Updated: Stiff and stubbron; do chiros or stretching exercises work?

While I don’t disagree this CAN be a riding/training/saddle fit issue, it is not guaranteed. Read my last post for an explanation of how it really can be a real physical issue.

Horses “cheat” by tilting their head either because it’s just plain ol’ easier, and that is a training/riding issue, or they cheat like that because it is very difficult, or impossible, for them to physically keep their head vertical and flex laterally at the poll. If the atlas is tipped, it can be very easy to flex laterally and remain vertical one way, but absolutely impossible to go the other way correctly.

To answer the first question, I usually get a diagnosis from a vet, who will then tell me which additional therapies might be most beneficial.

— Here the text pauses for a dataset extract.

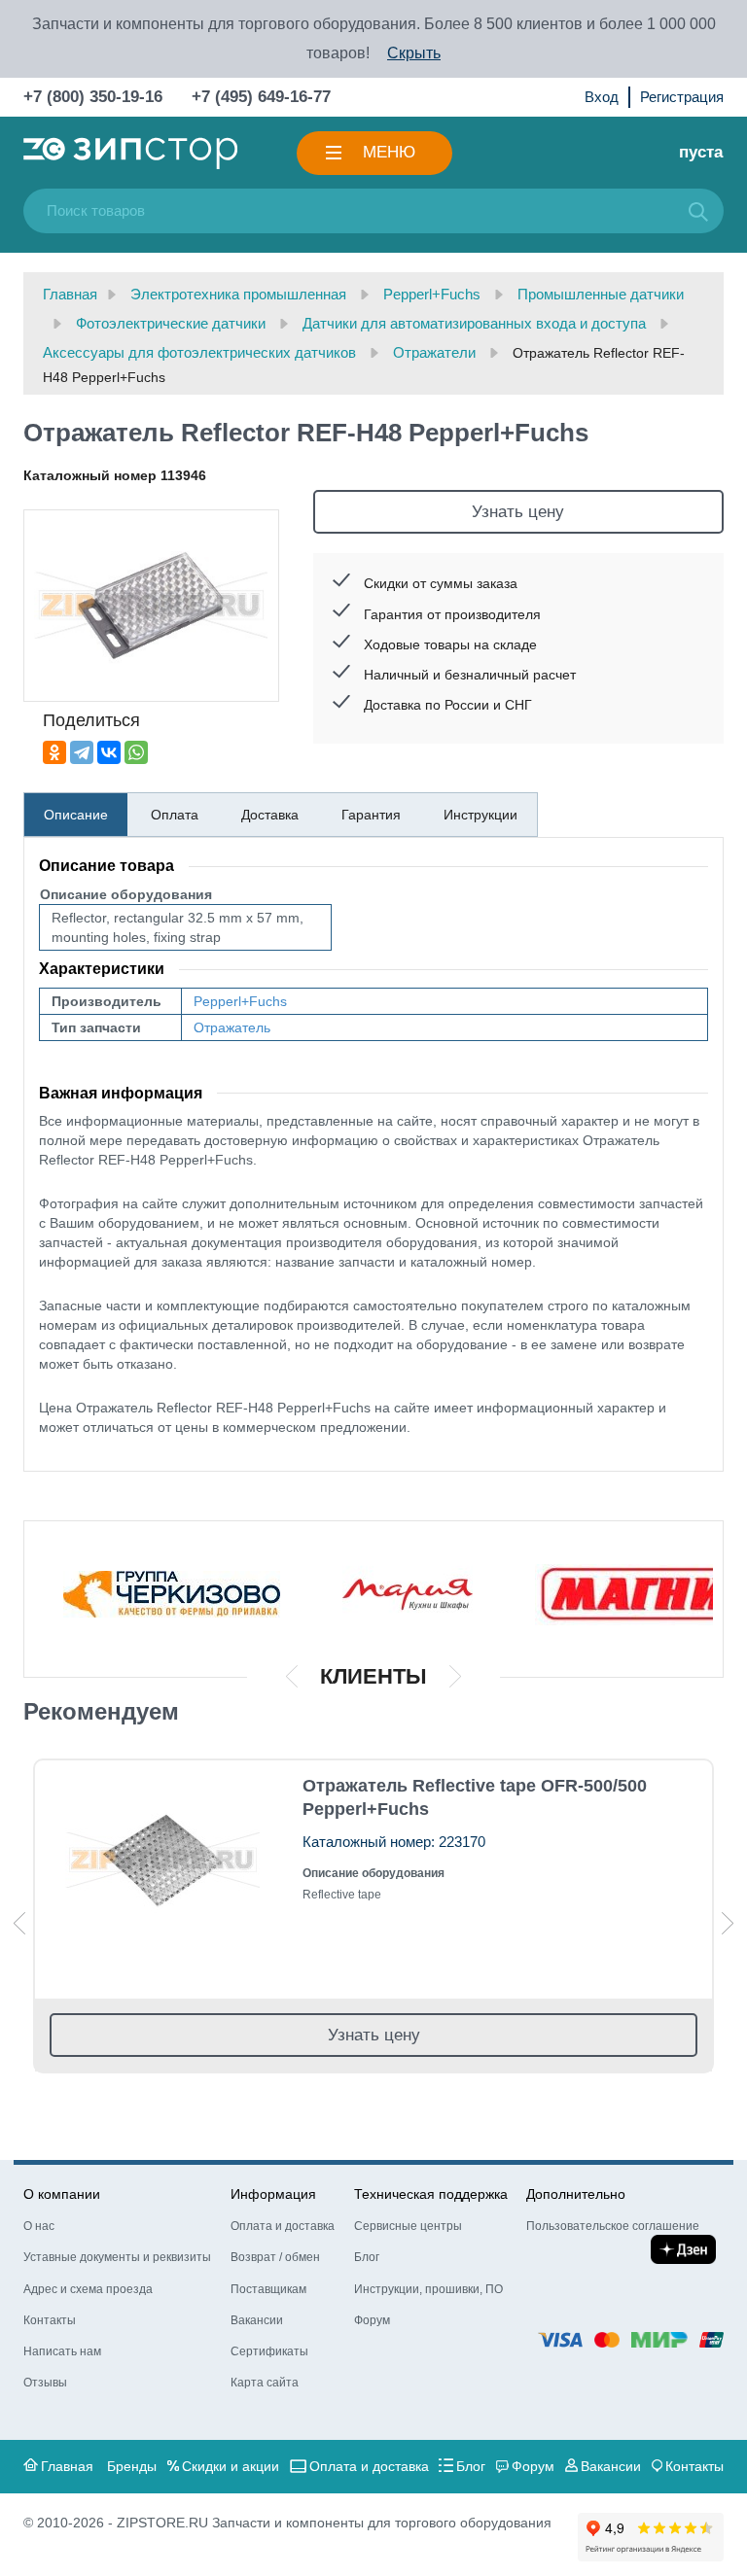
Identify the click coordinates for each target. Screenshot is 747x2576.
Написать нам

Here is one problem with most, if not all, of these one sided horses. At some point in their past, they have had an injury. The learned to carry themselves this way to compensate. It is pain or fear of pain, not necessarily stiff and stubborn. They almost always learn that going right (in your case) means bending right. Bending right hurts, or used to hurt. Therefore, going right is difficult and they are so braced in their mind and body that it is a continual fight going right, mental as well as physical.

I would start under saddle with counterflexions, going left, the way the horse likes to go, then bending right. I might counterflex on the circle or with a legyield along the wall. Counterflexing seems to make the horse’s brain short circuit, and I will have half the battle because the horse is not conditioned to fighting to the left, and will give the bend much more easily.